Pomp noted that Bitcoin has long been viewed as a solution in the face of economic instability and currency devaluation, especially in countries facing economic hardship, where Bitcoin is seen as a safe haven. Paolo believes that although Bitcoin is a relatively new currency compared to other traditional currencies, it is being accepted by a large number of people, representing ultimate financial freedom, and that people need more time to understand and accept Bitcoin.
Pomp mentioned the existence of various dollar-backed stablecoins in the market, and regarding the competition among stablecoins, Paolo believes that an industry cannot have only one player; diversity is a key factor. This not only provides users with more choices but also increases the resilience of the industry, making it better able to withstand various risks.
Paolo further pointed out that diversity provides a good case for regulators. If there were only one player in the stablecoin industry, regulators might have reason to shut it down. But diversity can demonstrate that this is a real, developing industry, not just the business of one company.
Tether's Risk Management
Paolo explained that Tether places a high emphasis on risk management and has a dedicated team responsible for monitoring the market and understanding microeconomics. The team's main task is to continuously track market dynamics, ensure that Tether's investment strategy aligns with the market environment, and remain vigilant about potential risk factors.
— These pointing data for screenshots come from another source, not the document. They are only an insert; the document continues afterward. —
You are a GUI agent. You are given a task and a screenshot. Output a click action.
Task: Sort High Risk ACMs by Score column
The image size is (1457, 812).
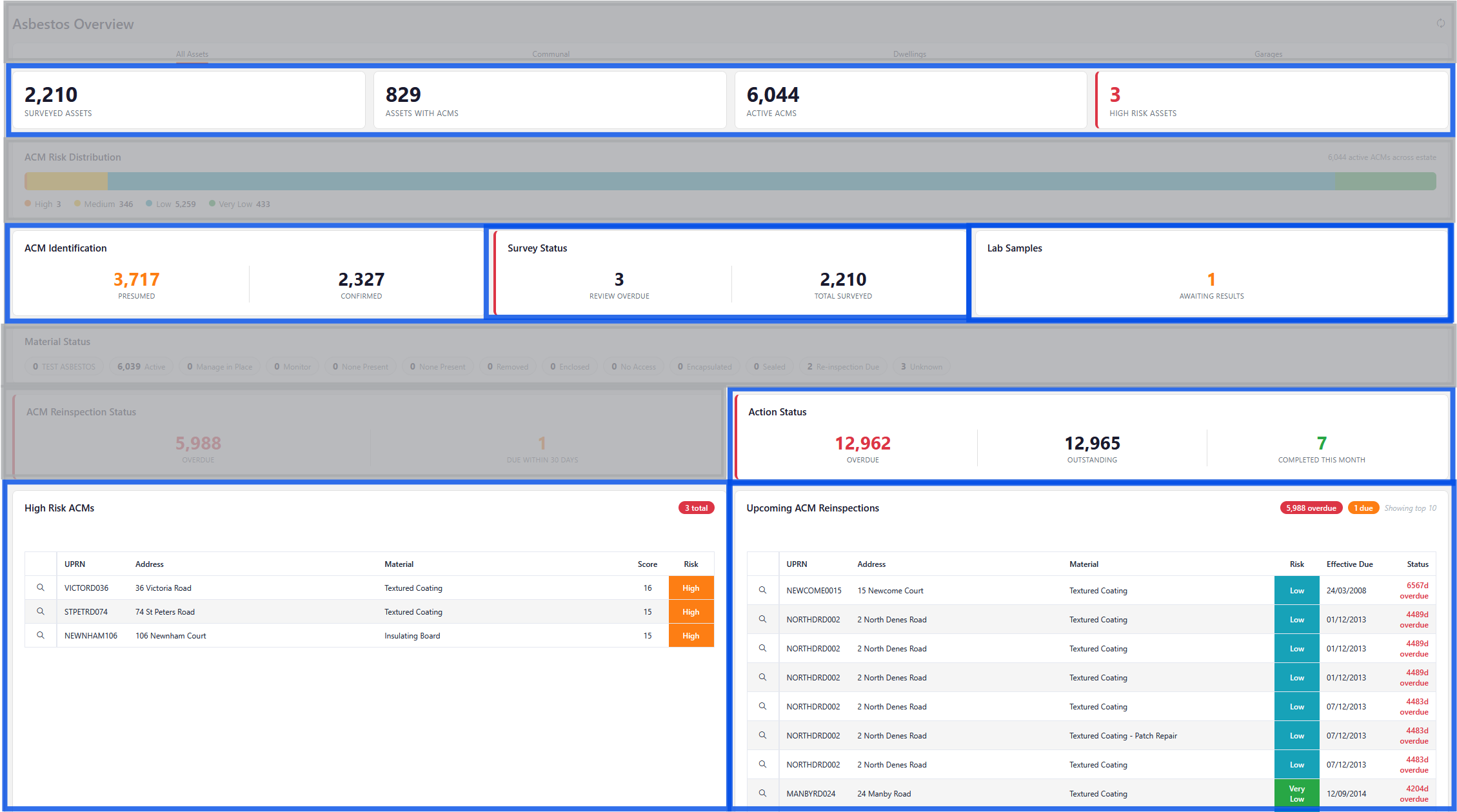pyautogui.click(x=647, y=564)
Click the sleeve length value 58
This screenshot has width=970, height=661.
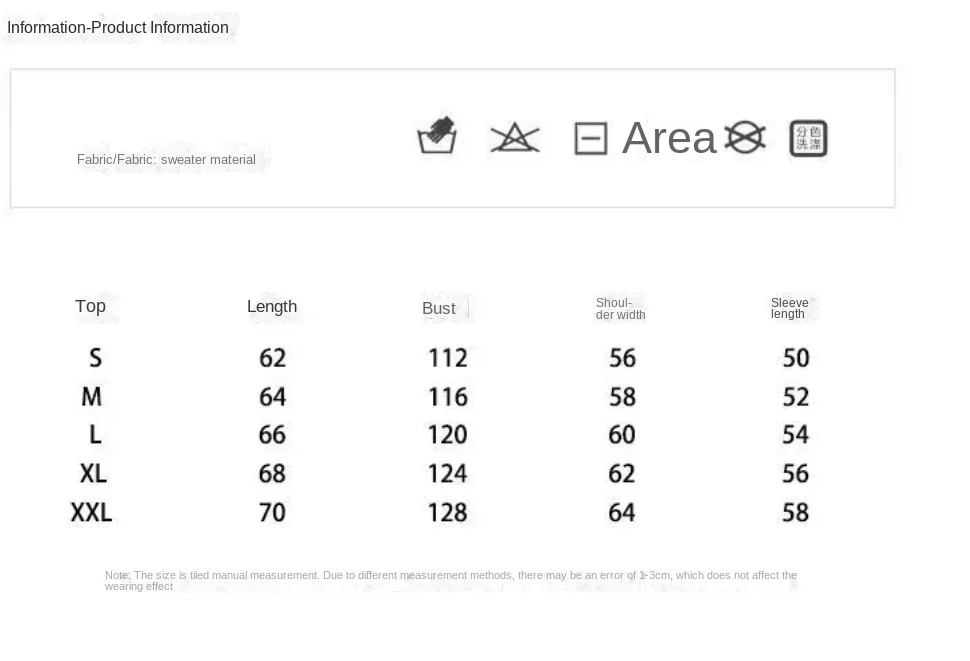[x=796, y=512]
He emphasized that their team is very focused on protecting the portfolio.
Paolo mentioned that Tether faced a series of attacks in 2022 and 2023, but at the same time demonstrated its strong liquidity and redemption capability, successfully redeeming $7 billion within 48 hours and over $20 billion in the following 20 days.
Paolo pointed out that when considering that $7 billion accounts for 10% of its reserves and $20 billion accounts for 25% of its reserves, this redemption capability is particularly notable. Tether successfully met a large number of redemption requests in a short period without significantly impacting its reserves.
Paolo discussed the role of FDIC insurance in stablecoins. He noted that while FDIC insurance provides some peace of mind for ordinary consumers, it is not a reliable solution for large enterprises like Tether. Tether prefers to use short-term U.S. Treasury bonds, as these can be returned to holders in the event of a bank failure.
Deep Tide Note: FDIC insurance is provided by the Federal Deposit Insurance Corporation (FDIC) and covers various deposits but does not cover other financial products, primarily aimed at protecting depositors' funds in the event of bank failures or other financial crises.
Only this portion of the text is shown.